Pseudo-Egill, the Víkingr Poet

Bianca Patria

This presentation will focus on a lausavísa contained in chapter 49 of Egils saga, concerning a sea-battle between Egill and Þórólfr, on the one hand, and a villain named Eyvindr skreyja on the other, who is introduced in the saga as the brother of Queen Gunnhildr. The lausavísa contains several indications of being a product of the saga author, rather than of the historical Egill, to whom it is attributed. The stanza will first be compared to other sources about the elusive figure of Eyvindr skreyja, in particular the poetic ones, namely lausavísur 3–5 by Eyvindr skáldaspillir Finnsson, first attested in Fagrskinna. It will then be analysed formally and metrically, contrasting its characeristics with the ones observed in other pseudonymous stanzas in Egils saga. The analysis will reveal traits that are typical of the poetry of Pseudo-Egill, some of which have gone unnoticed until now, including the fondness for the use of the word víkingr (otherwise rare in tenth-century verse), as well as a systematic and creative use of echoes from earlier poems.

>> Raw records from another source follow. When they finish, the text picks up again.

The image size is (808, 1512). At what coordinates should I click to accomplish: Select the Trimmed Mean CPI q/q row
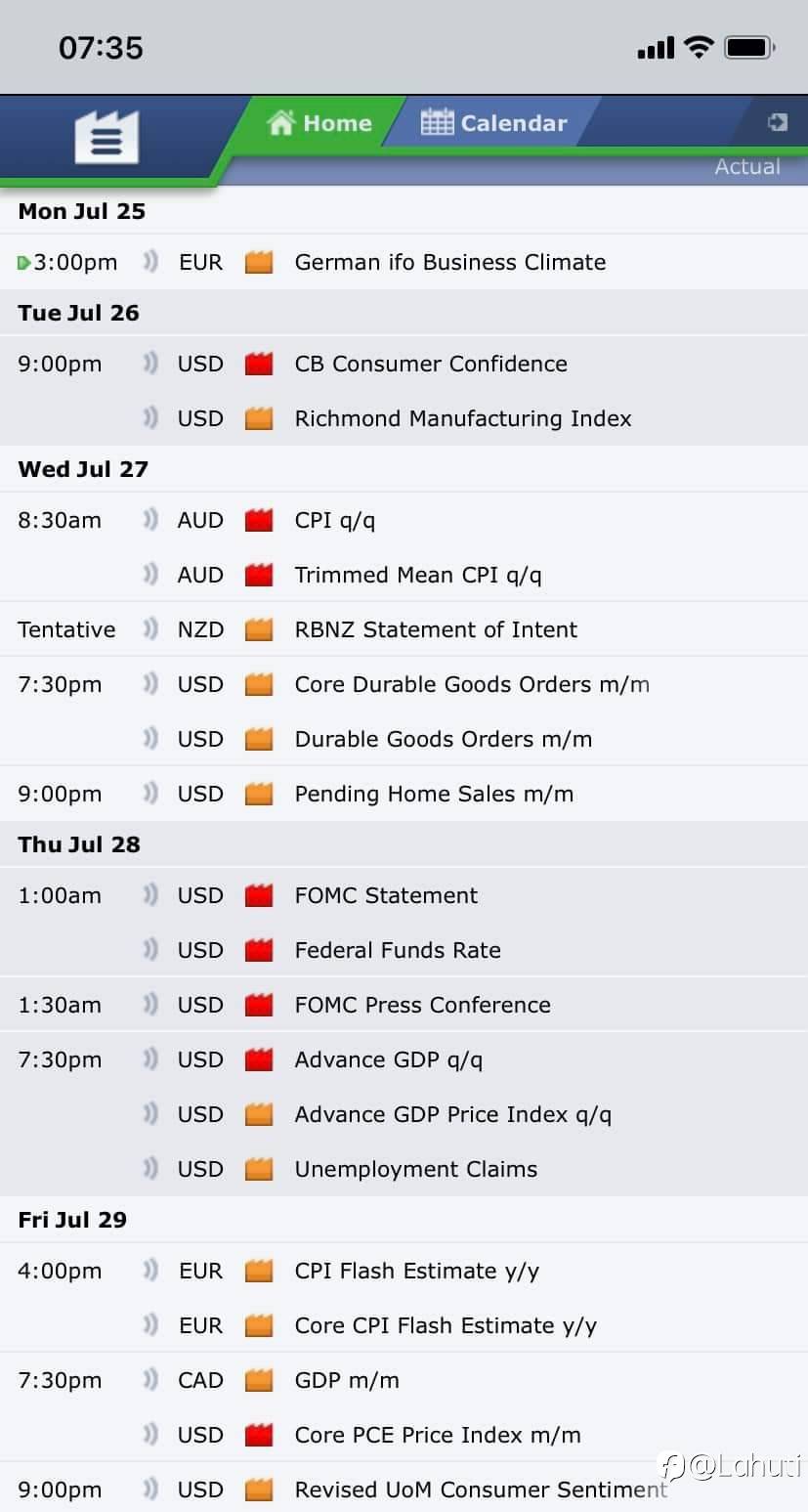pyautogui.click(x=404, y=575)
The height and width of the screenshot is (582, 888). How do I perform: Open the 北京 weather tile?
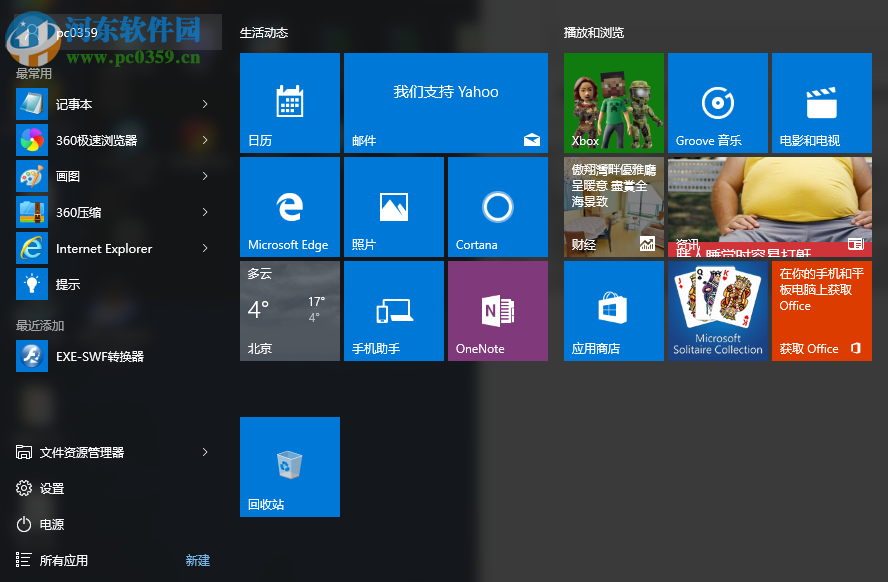(289, 310)
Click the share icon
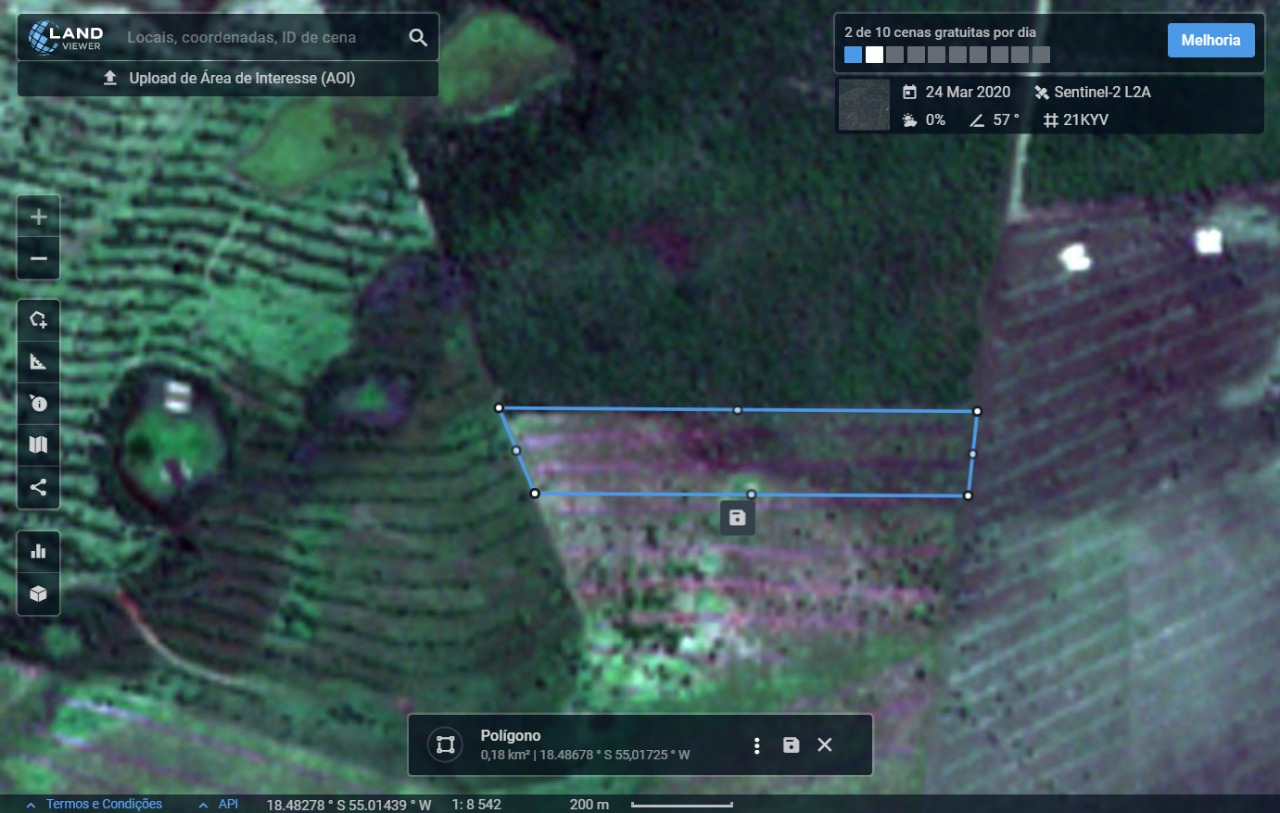The width and height of the screenshot is (1280, 813). (x=39, y=488)
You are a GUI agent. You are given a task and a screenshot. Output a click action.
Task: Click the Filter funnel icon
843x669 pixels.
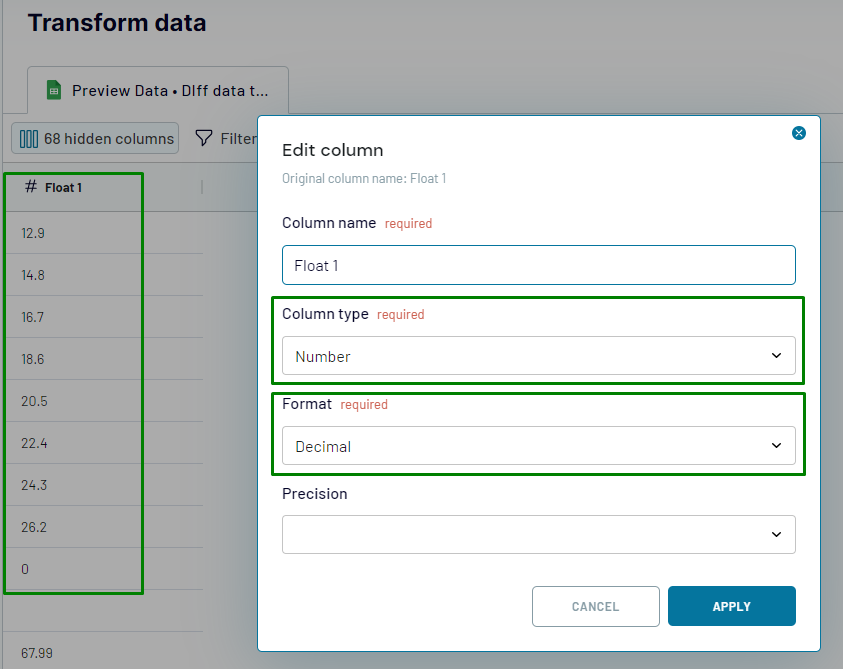click(x=203, y=138)
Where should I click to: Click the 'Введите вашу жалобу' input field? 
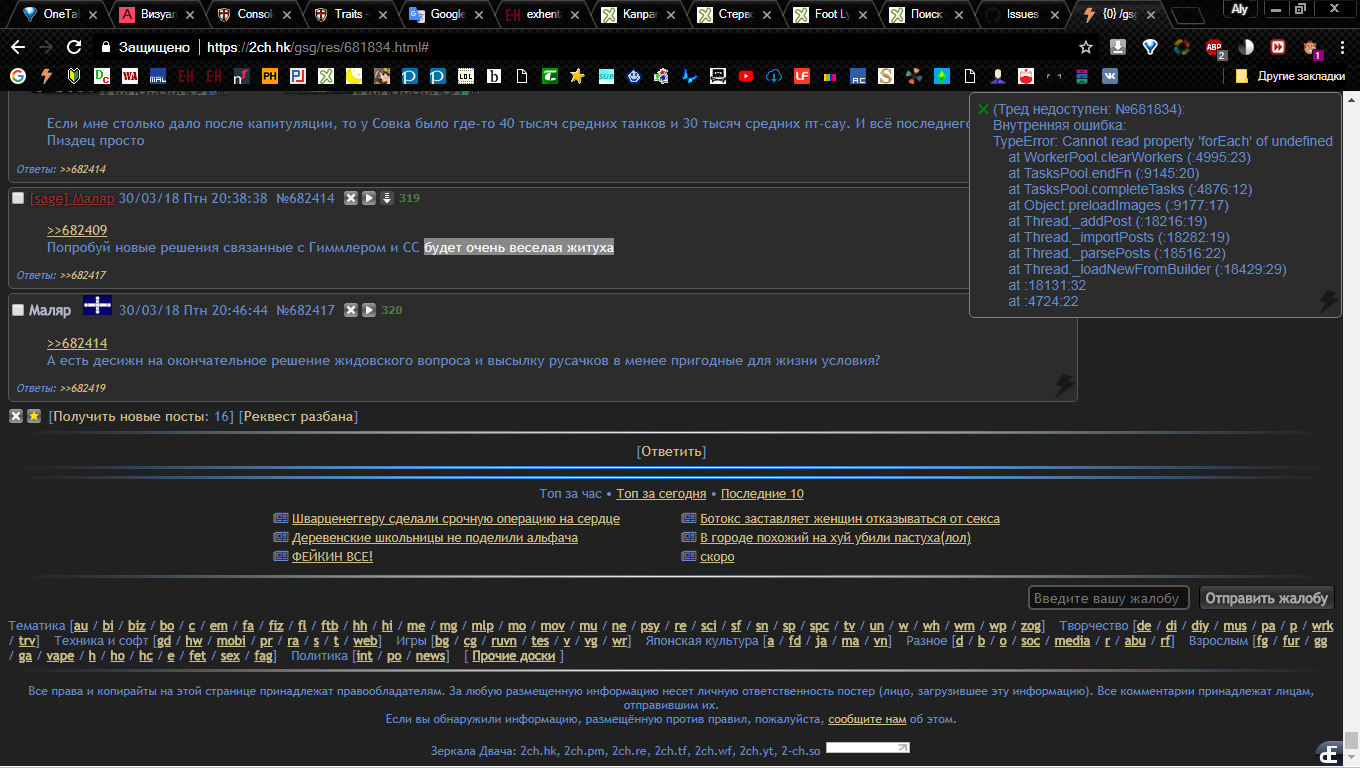pos(1108,597)
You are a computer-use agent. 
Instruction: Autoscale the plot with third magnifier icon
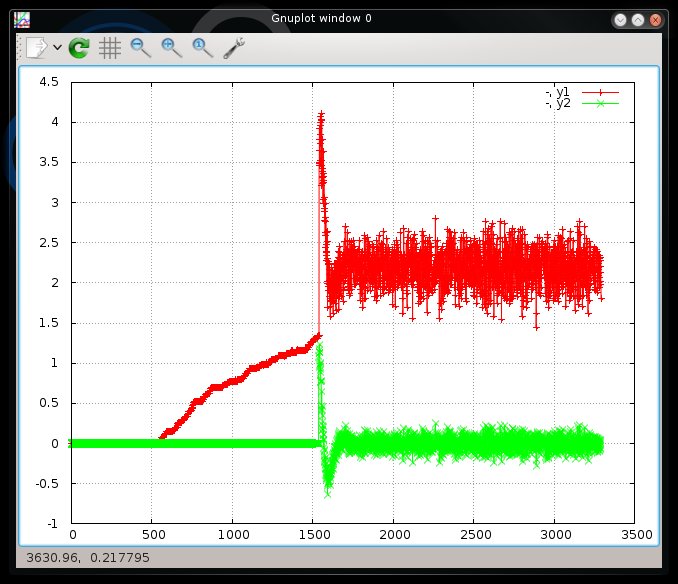coord(203,47)
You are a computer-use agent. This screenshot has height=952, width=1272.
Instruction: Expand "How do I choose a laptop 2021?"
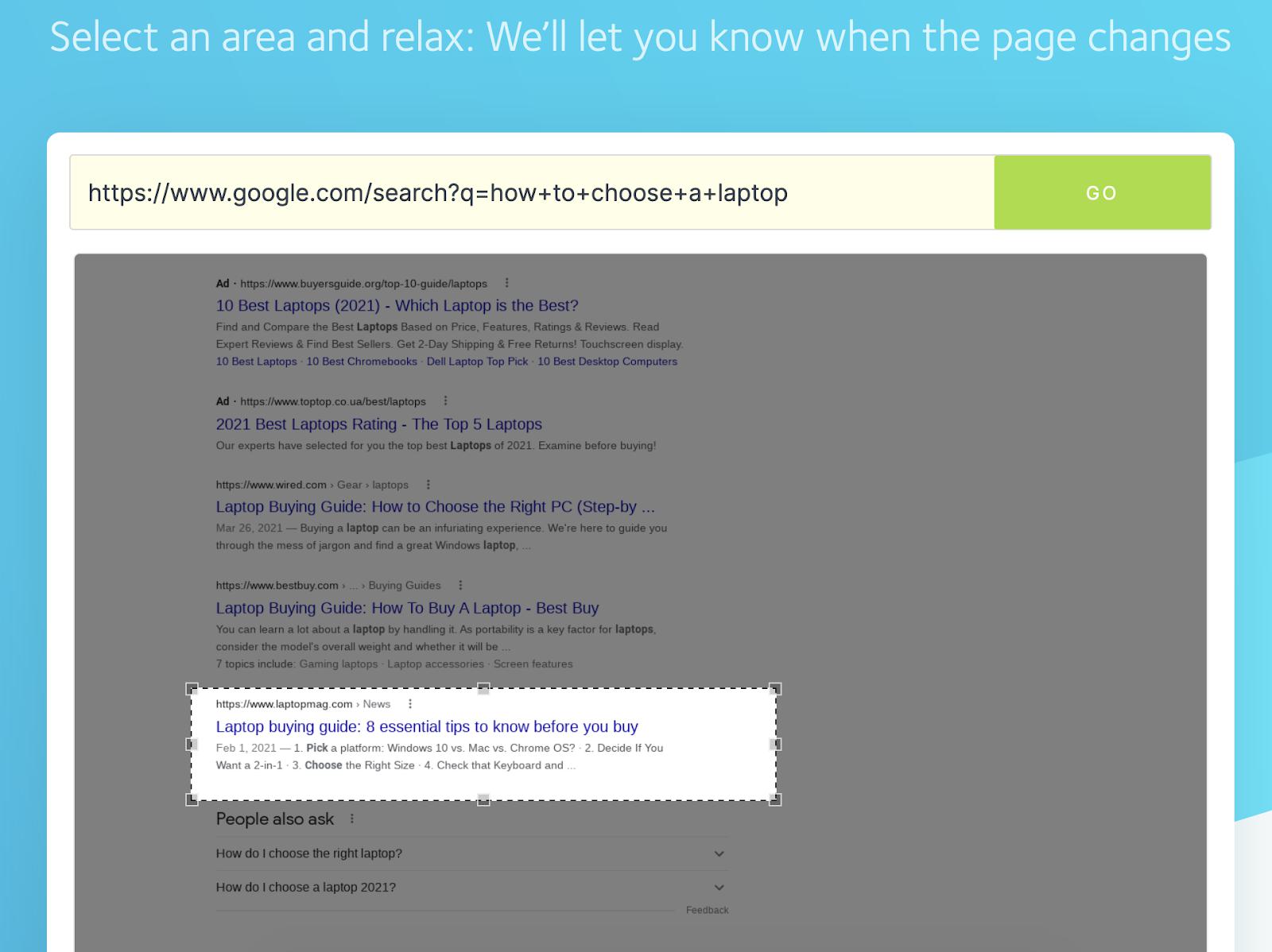click(x=719, y=888)
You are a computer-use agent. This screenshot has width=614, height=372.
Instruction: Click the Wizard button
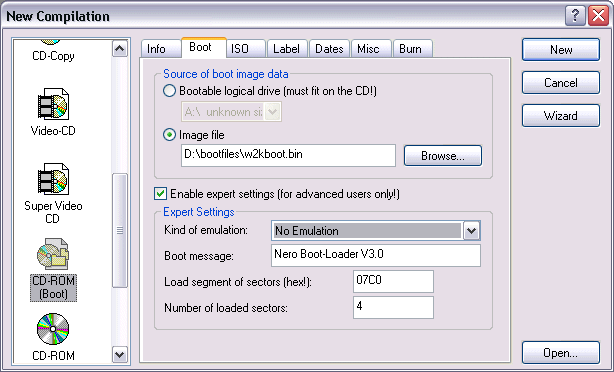561,116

Bianca Patria is a postdoctoral research fellow in Old Norse Philology at the Department of Linguistics and Scandinavian Studies of the University of Oslo. She is currently a member of the research project Norrøn poesi og utviklingen av saga litteratur. Her interests include Old Norse and Germanic poetry, historical linguistics, and metrics, while her research focuses mainly on the diction of skaldic poetry.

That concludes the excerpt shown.